Die dunklen Seiten des Walchensees

Persönlich liebe ich den Walchensee als sommerliches Ausflugsidyll, das sich trotz seiner landschaftlichen Attraktivität und des regelmäßigen Ansturms der Münchner doch etwas Unverfälschtes erhalten hat. Das liegt vielleicht mit daran, dass die Anreise mit der Beschwerlichkeit verbunden ist, die Serpentinen des Kesselbergs zu überwinden, oder damit, dass das Wasser selbst im Hochsommer zu kalt und zu tief ist, um es den Badegästen allzu gemütlich zu machen. Zumindest am von mir präferierten Südufer ist auch die Infrastruktur nicht so weit entwickelt, dass man sich wie an einem touristischen Strandbad fühlt, sondern sich an Wochentagen einfach in freier Natur wähnen kann.

Über dem Walchensee in Oberbayern braut sich ein Gewitter zusammen. Foto: Andreas Steppan

Im Roman Triebwasser zeigt uns Sandra Altmann den Walchensee darüber hinaus zu Jahreszeiten, in denen seine sommerliche Schönheit ganz in den Hintergrund tritt, sondern der tiefe, von Bergen eingekesselte See endgültig etwas Mythisches, durchaus Bedrohliches, manchmal Klaustrophobisches an den Tag legt.

Die Handlung, die von Ende 1918 bis Anfang 1920 spielt, siedelt sie im fiktiven Weiler Desselgrub an. Der Name ist angelehnt an den real-geografischen Gipfel Desselkopf und die von dort in Richtung See führende steile Bergflanke Desselgraben. Die drei Gehöfte, die Desselgrub bilden, erinnern an die Anwesen auf der Halbinsel Zwergern am Walchensee. Inspiration dafür holte sich Altmann zudem in Bauernhäusern, die im Freilichtmuseum Glentleiten im nahe gelegenen Großweil wiederaufgebaut sind.

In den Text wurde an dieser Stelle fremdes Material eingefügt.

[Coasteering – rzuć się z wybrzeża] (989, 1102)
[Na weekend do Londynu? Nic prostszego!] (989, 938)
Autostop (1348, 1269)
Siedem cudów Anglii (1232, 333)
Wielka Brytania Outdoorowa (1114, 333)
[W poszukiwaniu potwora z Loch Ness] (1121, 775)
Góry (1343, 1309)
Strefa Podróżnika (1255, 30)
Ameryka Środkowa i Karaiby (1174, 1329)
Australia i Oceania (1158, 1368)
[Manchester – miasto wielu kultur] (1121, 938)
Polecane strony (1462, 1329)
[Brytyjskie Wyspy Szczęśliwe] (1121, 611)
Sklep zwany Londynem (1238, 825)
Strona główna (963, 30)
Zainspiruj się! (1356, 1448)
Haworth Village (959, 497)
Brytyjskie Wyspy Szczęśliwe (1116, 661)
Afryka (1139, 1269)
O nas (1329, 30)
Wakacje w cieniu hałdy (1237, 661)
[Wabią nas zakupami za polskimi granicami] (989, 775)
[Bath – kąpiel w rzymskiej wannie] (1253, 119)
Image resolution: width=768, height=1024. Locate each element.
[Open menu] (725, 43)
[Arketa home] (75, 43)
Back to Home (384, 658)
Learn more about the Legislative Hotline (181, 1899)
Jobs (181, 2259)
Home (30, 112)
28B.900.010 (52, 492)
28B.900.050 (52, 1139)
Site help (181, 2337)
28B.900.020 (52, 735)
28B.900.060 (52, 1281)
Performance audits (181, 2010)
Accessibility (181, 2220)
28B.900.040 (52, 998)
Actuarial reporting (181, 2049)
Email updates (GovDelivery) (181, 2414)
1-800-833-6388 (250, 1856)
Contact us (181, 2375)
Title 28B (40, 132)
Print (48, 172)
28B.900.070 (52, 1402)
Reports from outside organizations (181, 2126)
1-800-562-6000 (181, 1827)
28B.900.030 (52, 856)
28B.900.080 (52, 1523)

Einzug der Moderne in Oberbayern

Drei jeweils auf eigene Art versehrte Familien bewohnen Desselgrub und erleben den Einzug der Moderne durch den Bau des Walchenseekraftwerks auf unterschiedliche Art. Da ist etwa die selbstbewusste, kluge Geschäftsfrau Irmi. Früh verwitwet, führt sie nun ein unabhängiges Leben als Waldbäuerin und profitiert davon, dass ihr die Kraftwerksbauer für die Stollen viel Holz zu einem guten Preis abnehmen. Männliche Unterstützung hat sie von ihrem Schwager Johann, der in einem Schuppen am Hof untergebracht ist.

Ebenfalls verwitwet ist der Bewohner des benachbarten Hofs, Veitl, dessen Frau in jungen Jahren einer Lungenkrankheit erlegen ist. Nun muss er sich allein um drei Kinder und den alten Vater kümmern. Im Krieg hat er zudem ein Bein verloren, sodass er seinen Beruf als Fischer nicht mehr ausüben kann und notgedrungen auf das Transportgewerbe ausgewichen ist. Auch für ihn sind die Bauherren des Kraftwerks ein lukrativer Auftraggeber, gilt es doch, Sprengstoffladungen vom Kochler Bahnhof zum Kesselberg zu schaffen. Veitl kommt auf die unglückselige Idee, ein paar Dynamitstangen für sich selbst abzuzweigen, um in Eigenregie die engen Kurven seiner Zufahrtswege zu verbreitern.

Das Walchenseekraftwerk in Kochel am See gilt als Meilenstein der bayerischen Technikgeschichte. Foto: Andreas Steppan

Herr auf dem dritten Anwesen ist schließlich der Fischer Hartl. Im Krieg hat er seinem besten Freund Veitl das Leben gerettet. Er fürchtet aufgrund des gigantischen Natureingriffs durch das Kraftwerk um seine Fischgründe. Den wirtschaftlichen Herausforderungen der neuen Zeit versucht er, durch die heimliche Zucht von wieselartigen Nagetieren im Bergwald zu begegnen. Mehr beschäftigt ihn aber sein sexuelles Begehren. Schon immer hatte er ein Auge auf die fesche Irmi geworfen. Doch die war nach seiner Rückkehr aus dem Krieg mit einem Österreicher verheiratet und will auch jetzt, da sie wieder frei wäre, nichts von ihm wissen. Dabei würde der Hartl allzu gern aus seiner Ehe mit der gutherzigen, aber geistig etwas minder bemittelten Gusti, die noch dazu einen großen Kropf hat, ausbrechen.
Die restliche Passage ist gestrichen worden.